On Mon, 2010-04-19 at 11:37 +0300, Heikki Linnakangas wrote:
> Simon Riggs wrote:
> > On Mon, 2010-04-19 at 10:36 +0300, Heikki Linnakangas wrote:
> >> Simon Riggs wrote:
> >>> Log Message:
> >>> -----------
> >>> Tune GetSnapshotData() during Hot Standby by avoiding loop
> >>> through normal backends. Makes code clearer also, since we
> >>> avoid various Assert()s. Performance of snapshots taken
> >>> during recovery no longer depends upon number of read-only
> >>> backends.
> >> I think there's a little race condition there.
> >> snapshot->takenDuringRecovery is set before acquiring ProcArrayLock, so
> >> it's possible that by the time we acquire the lock, we're no longer in
> >> recovery. So this can happen:
> >>
> >> 1. Backend A starts to take a snapshot, while we're still in recovery.
> >> takenDuringRecovery is assigned true.
> >> 2. Recovery ends, and a normal transaction X begins in backend B.
> >> 3. A skips scanning ProcArray because takenDuringRecovery is true.
> >>
> >> The snapshot doesn't include X, so any changes done in that transaction
> >> will not be visible to the snapshot while the transaction is still
> >> running, but will be after it commits.
> >>
> >> Of course, it's highly improbable for 2. to happen, but it's there.
> >
> > The order of events is as you say, though I don't see the problem. The
> > new xids will be beyond xmax and would be filtered out even if we did
> > scan the procs, so they will be treated as running, which they are. Xmax
> > will not have advanced since that relies on completed transactions, not
> > started ones.
>
> Good point. However, it is theoretically possible that yet another
> transaction starts and commits in that same window, bumping xmax.

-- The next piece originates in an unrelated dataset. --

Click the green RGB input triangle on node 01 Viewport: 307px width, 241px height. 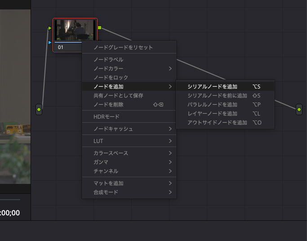50,28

If the snapshotting backend (#1) froze at the exact point between one
CPU instruction and the next, during which time recovery ends, two new
sessions connect, two new write transactions start (#2 and #3), they
begin to write data and so assign xids, then write WAL, then the #3
writes commit record into WAL, flushes disk (maybe), updates clog and
then is granted procarraylock in exclusive mode before snapshotting
backend attempts to do so, while #2 keeps running.
Yes, it does seem theoretically possible, at that one exact point in
time, never to be repeated.
It doesn't seem to be something we should place highly on the list of
events we need protection from, does it?